In the case of a struct, this fails:
pandera/pandera/backends/polars/base.py
Lines 173 to 175 in dbf1831
import polars as pl
df = pl.DataFrame({
'failure_case': [{'case_id': 'abc', 'extract_date': None}]
})
df.with_columns(pl.col("failure_case").cast(pl.String))
# ComputeError: conversion from `struct[2]` to `str` failed in column ...
A struct can be "stringified" in Polars via .struct.json_encode()
>>> df.with_columns(pl.col("failure_case").struct.json_encode())
shape: (1, 1)
┌───────────────────────────────────────┐
│ failure_case │
│ --- │
│ str │
╞═══════════════════════════════════════╡
│ {"case_id":"abc","extract_date":null} │
└───────────────────────────────────────┘
But I'm not sure if that's what pandera wants to do in this case.

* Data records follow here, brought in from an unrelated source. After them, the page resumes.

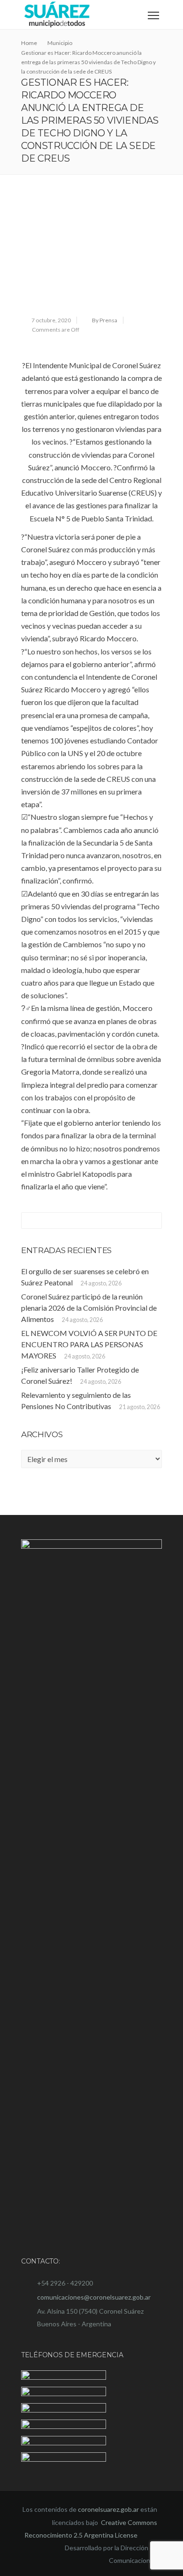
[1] (91, 253)
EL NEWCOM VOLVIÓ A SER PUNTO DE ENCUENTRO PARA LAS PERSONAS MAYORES (89, 1344)
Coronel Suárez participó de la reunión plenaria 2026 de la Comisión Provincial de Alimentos (89, 1307)
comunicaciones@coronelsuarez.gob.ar (94, 2297)
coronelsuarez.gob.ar (108, 2509)
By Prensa (104, 320)
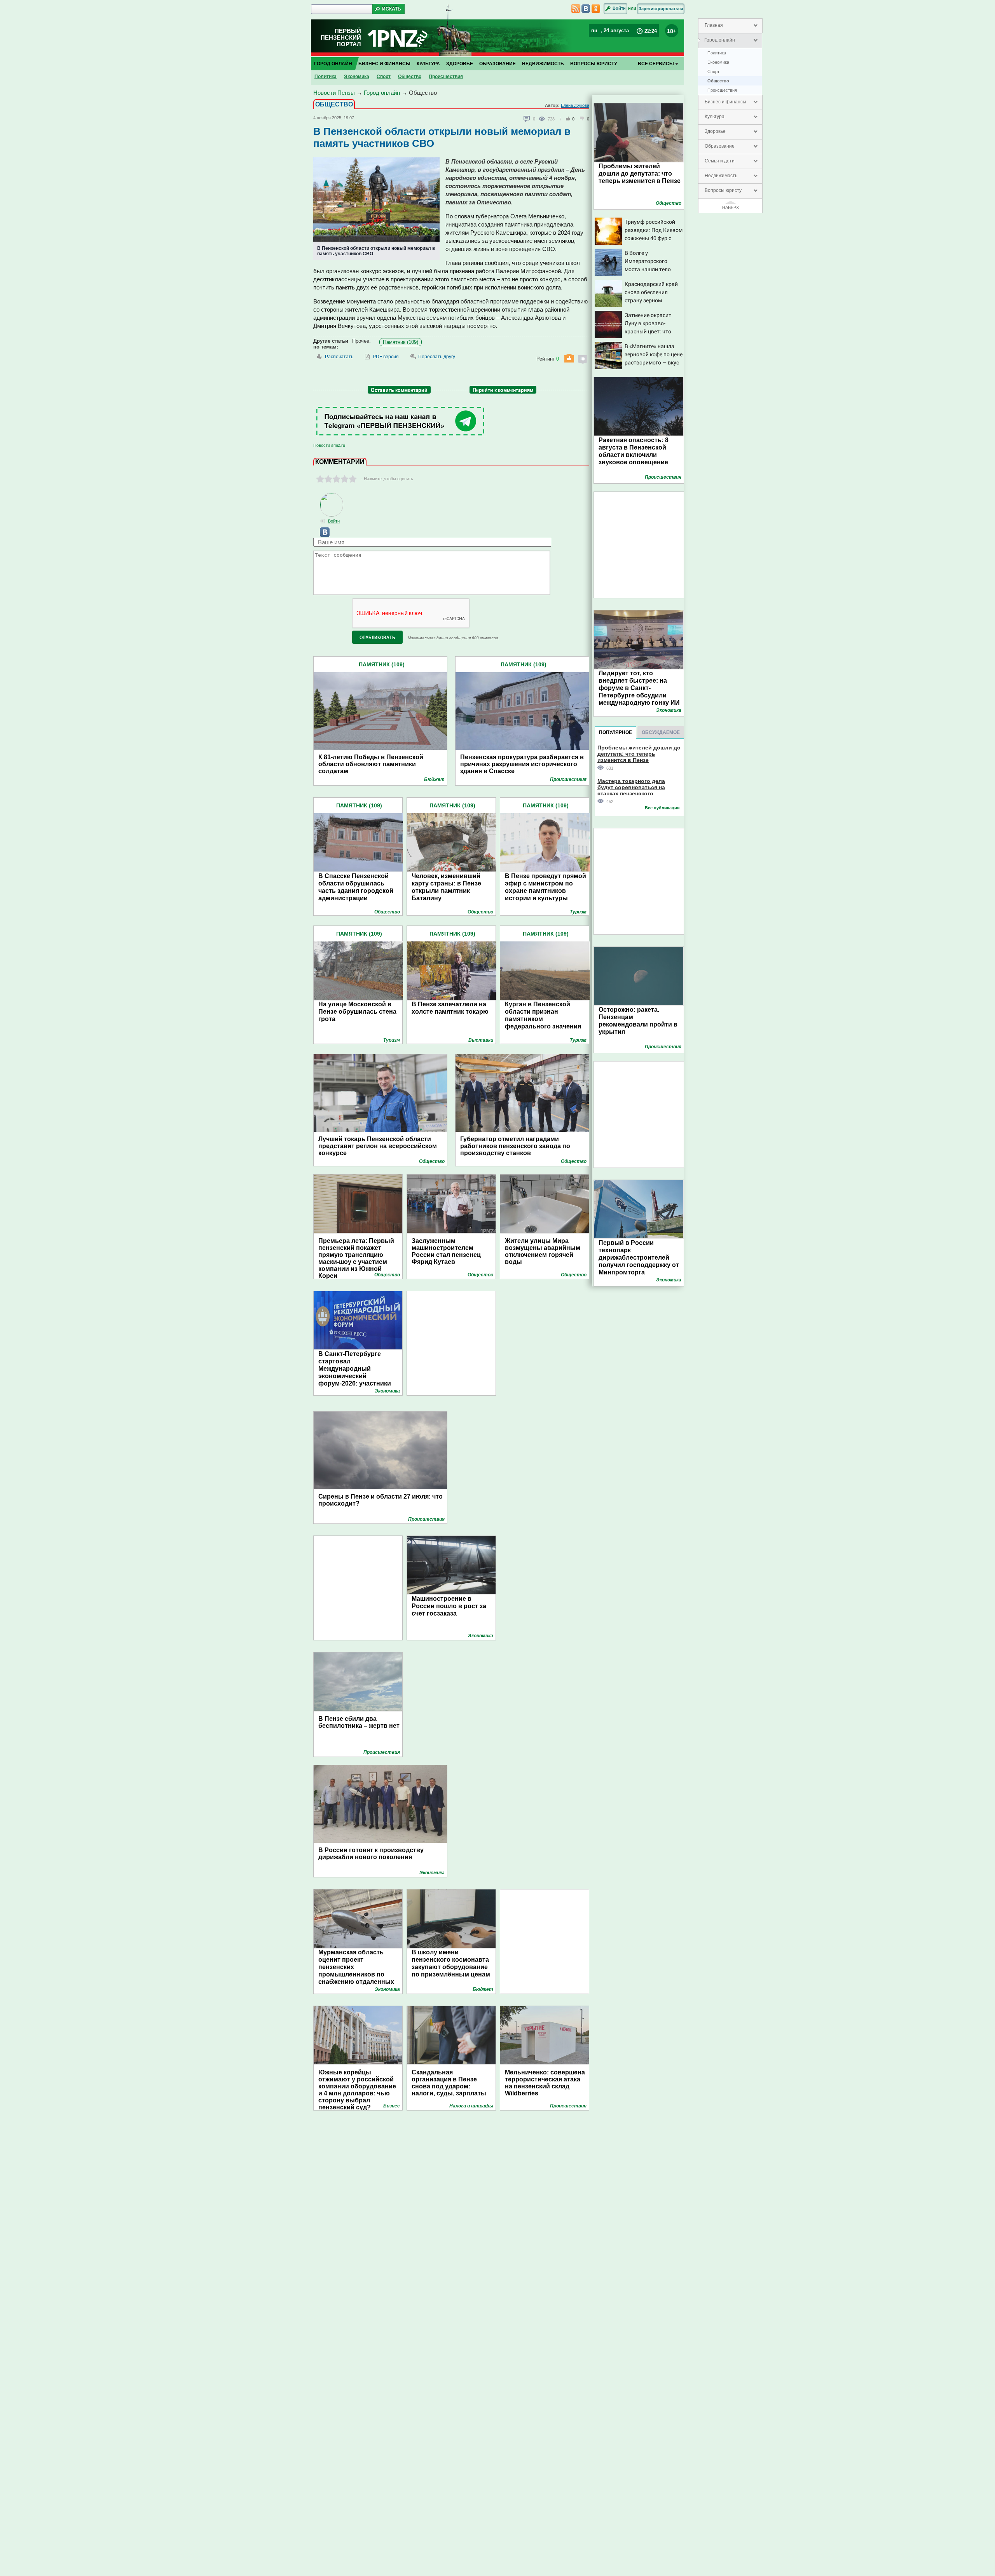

Good catch! #1608 should address this
Hi @cosmicBboy
I was previously using the 0.19.3b that I installed using
Pip install pre ‘pandera[polars]’
I dnt see the new tag woth your PR.
Can you please let me know how do I use/install the updatws you have made in this PR?
Just cut a new beta release: https://github.com/unionai-oss/pandera/releases/tag/v0.19.0b4
Thanks!